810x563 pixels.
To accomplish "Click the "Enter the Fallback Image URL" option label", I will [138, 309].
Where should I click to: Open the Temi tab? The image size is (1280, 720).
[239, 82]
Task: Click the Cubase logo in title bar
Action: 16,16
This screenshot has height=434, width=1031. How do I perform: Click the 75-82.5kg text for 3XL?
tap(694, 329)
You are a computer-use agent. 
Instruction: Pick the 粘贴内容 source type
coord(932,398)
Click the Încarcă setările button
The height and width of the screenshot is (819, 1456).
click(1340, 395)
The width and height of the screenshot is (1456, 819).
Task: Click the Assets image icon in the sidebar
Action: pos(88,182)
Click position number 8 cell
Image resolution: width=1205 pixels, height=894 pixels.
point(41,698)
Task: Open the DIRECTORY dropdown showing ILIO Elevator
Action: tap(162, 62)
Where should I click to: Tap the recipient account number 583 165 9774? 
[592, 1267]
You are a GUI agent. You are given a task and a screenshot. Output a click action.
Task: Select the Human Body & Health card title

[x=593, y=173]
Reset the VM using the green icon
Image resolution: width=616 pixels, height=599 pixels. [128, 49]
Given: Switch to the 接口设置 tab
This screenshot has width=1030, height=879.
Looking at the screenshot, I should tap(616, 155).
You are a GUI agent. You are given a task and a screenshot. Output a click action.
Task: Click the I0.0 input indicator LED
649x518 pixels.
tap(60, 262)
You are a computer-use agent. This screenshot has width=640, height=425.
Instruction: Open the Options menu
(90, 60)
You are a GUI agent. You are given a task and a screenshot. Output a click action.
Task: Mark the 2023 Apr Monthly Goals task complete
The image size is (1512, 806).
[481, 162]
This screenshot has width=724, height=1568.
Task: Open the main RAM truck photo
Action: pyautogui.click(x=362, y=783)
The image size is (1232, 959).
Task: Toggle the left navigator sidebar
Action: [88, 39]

--------------------------------

▶ Exercise objective: Retype the entries above without alteration, from the line with "Click the Încarcă setările button" up to and including the line with "[592, 1267]".

▶ Exercise output:
Click the Încarcă setările button
The height and width of the screenshot is (819, 1456).
click(1340, 395)
The width and height of the screenshot is (1456, 819).
Task: Click the Assets image icon in the sidebar
Action: pos(88,182)
Click position number 8 cell
Image resolution: width=1205 pixels, height=894 pixels.
point(41,698)
Task: Open the DIRECTORY dropdown showing ILIO Elevator
Action: tap(162, 62)
Where should I click to: Tap the recipient account number 583 165 9774? 
[592, 1267]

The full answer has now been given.